It also applies to moving into a leadership role with wider responsibilities. Managing the day-to-day on the farm isn’t the same as being accountable for long- and short-term business results.

Context also means that what is currently going on in their environment can radically influence their effectiveness. You might remember I asserted the importance of developing our leadership to meet the demands of a world that is increasingly being experienced as VUCA (volatile, uncertain, chaotic and ambiguous). What is your leader effectiveness in a low VUCA environment versus a high VUCA environment? How hard is it to lead in multiple years of low- versus high-priced crops? How about higher interest rates? How about low prices, high interest rates and low quality? (I could keep going.)

Today, farmers have the benefit of digital financial management tools that add clarity to the decision-making process in contrast to my parents’ generation which, for instance, learned the impact of 18 per cent interest rates without amortization tables, never mind mortgage and loan calculators on their phone.

###

## What you will do
Write the next portion of the passage on farm leadership, picking up after its final sentence.

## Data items
###

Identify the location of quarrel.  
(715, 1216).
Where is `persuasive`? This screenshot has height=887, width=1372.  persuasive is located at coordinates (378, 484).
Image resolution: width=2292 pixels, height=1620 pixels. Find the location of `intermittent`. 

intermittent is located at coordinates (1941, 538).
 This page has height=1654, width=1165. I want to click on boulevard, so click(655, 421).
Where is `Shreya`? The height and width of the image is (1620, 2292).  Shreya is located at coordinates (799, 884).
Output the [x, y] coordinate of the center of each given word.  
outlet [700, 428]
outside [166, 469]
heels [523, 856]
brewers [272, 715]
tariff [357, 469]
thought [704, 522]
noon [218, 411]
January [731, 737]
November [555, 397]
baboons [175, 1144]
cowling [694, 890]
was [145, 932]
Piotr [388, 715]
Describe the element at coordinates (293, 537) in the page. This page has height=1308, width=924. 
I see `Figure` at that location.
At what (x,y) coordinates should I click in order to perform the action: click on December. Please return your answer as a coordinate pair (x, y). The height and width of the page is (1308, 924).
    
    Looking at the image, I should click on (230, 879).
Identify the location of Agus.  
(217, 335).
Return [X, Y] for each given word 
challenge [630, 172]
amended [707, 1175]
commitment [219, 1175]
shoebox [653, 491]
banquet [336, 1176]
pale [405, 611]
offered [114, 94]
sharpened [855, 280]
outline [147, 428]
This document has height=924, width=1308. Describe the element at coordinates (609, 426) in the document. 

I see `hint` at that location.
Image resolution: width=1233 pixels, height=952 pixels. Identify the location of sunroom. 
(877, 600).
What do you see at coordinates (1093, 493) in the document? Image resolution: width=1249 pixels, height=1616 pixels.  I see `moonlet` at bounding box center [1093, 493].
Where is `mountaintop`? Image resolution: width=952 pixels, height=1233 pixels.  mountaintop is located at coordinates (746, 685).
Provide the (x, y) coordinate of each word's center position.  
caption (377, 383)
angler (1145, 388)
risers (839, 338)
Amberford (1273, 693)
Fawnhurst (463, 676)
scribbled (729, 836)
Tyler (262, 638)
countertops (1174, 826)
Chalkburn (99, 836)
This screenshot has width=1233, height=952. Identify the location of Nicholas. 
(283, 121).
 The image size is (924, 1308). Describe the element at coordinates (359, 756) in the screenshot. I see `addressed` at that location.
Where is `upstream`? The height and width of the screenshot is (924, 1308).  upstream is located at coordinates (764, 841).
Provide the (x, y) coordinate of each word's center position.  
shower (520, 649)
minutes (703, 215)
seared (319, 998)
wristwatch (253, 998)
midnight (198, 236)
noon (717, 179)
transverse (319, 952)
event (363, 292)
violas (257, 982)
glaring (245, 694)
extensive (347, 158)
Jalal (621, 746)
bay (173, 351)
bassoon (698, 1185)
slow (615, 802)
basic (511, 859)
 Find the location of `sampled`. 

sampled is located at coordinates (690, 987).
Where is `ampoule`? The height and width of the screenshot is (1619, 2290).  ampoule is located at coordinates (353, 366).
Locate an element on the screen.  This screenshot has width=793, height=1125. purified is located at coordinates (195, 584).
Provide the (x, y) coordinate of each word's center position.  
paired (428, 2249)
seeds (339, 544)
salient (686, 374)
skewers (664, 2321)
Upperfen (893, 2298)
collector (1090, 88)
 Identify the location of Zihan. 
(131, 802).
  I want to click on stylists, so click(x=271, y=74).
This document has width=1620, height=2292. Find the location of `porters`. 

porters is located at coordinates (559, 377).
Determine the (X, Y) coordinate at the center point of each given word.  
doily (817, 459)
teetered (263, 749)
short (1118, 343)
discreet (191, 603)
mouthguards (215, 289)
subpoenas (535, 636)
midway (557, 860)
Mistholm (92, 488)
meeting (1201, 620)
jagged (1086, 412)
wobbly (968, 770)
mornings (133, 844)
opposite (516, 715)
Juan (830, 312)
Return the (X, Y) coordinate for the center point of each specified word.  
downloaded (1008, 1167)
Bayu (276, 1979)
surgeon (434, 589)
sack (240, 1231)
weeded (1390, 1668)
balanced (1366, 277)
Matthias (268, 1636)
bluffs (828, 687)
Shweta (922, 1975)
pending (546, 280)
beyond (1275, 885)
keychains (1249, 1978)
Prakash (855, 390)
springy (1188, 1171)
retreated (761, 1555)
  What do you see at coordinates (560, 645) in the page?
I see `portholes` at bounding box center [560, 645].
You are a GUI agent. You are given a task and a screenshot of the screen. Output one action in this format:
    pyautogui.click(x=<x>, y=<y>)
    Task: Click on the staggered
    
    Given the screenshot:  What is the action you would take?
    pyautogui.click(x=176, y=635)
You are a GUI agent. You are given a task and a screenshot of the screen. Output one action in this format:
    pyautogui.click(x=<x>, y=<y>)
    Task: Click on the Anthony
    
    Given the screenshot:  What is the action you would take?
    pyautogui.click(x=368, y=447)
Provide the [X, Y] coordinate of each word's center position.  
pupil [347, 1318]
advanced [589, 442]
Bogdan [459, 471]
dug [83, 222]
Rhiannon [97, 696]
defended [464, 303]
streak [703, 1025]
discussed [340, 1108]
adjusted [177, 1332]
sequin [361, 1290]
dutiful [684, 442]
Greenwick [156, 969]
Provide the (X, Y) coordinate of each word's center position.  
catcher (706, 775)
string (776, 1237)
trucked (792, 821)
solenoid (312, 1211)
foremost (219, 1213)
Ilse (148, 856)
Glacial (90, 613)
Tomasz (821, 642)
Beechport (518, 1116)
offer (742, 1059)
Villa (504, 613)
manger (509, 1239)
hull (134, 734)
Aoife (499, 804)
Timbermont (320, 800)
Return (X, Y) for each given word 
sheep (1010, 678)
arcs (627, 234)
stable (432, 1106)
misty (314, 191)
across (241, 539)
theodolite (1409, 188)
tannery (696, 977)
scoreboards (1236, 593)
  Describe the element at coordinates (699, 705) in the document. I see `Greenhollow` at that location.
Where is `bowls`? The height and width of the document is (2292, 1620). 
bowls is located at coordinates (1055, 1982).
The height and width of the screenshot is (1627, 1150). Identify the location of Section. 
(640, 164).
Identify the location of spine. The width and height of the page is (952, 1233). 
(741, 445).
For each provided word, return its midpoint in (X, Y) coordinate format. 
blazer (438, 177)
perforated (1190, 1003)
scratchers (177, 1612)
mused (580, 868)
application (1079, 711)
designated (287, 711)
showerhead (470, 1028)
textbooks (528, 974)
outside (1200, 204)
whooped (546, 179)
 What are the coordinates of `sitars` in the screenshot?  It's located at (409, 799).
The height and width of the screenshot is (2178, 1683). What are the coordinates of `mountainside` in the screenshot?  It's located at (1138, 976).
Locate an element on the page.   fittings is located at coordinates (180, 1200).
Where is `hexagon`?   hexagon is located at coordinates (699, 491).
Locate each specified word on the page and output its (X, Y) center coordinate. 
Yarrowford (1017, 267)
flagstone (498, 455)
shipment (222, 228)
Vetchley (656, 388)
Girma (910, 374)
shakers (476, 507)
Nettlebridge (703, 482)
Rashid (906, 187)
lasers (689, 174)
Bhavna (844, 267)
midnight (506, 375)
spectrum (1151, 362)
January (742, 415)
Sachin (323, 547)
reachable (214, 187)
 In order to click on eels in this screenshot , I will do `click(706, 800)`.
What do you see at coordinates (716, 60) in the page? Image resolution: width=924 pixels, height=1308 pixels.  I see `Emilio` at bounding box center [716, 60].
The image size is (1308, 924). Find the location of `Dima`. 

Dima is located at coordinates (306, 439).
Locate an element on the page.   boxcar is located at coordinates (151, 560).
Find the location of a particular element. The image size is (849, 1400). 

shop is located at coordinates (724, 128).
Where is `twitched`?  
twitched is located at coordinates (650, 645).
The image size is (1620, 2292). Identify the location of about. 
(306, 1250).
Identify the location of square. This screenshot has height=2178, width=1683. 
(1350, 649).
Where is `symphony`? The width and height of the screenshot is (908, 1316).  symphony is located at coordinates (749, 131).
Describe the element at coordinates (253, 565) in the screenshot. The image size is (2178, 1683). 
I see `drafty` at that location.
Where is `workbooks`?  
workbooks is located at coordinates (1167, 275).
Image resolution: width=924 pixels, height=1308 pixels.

###

## Your response
Through all this complexity and access to information, we still must make a decision and successfully execute it. This is where management meets leadership. As I asserted earlier, leadership matters most in the tough times and I think there is a whole generation of farmers whose leadership hasn’t been tested.

It’s natural that leader effectiveness will decline as the burden increases. The question is, “Will we have what it takes, when we need it the most?” I will describe a pathway in future articles to explain what specific behaviours create high-impact leadership.

Leadership readiness is a big part of farm business succession that is under-emphasized and therefore under-actioned. Obviously, estate and financial considerations are important, but I wonder how many successions are delayed because of unspoken and unaddressed concerns regarding the readiness of the upcoming generation to take a firm and steady hand.

I’ve also noticed that most leader succession plans (if there is one) are largely “wait and see, give it time” based. Successful businesses are not operating their leader succession plan based on hope. They are actively planning and ensuring the next generation accesses the support and development necessary to be ready for a dramatically different world than the previous generation experienced.

How would knowing that the next generation has the “right stuff” influence your transition decision? What if the leadership learning curve could be made steeper without having a negative impact on the bottom line, but actually strengthening it? This is possible, but not probable without development and support.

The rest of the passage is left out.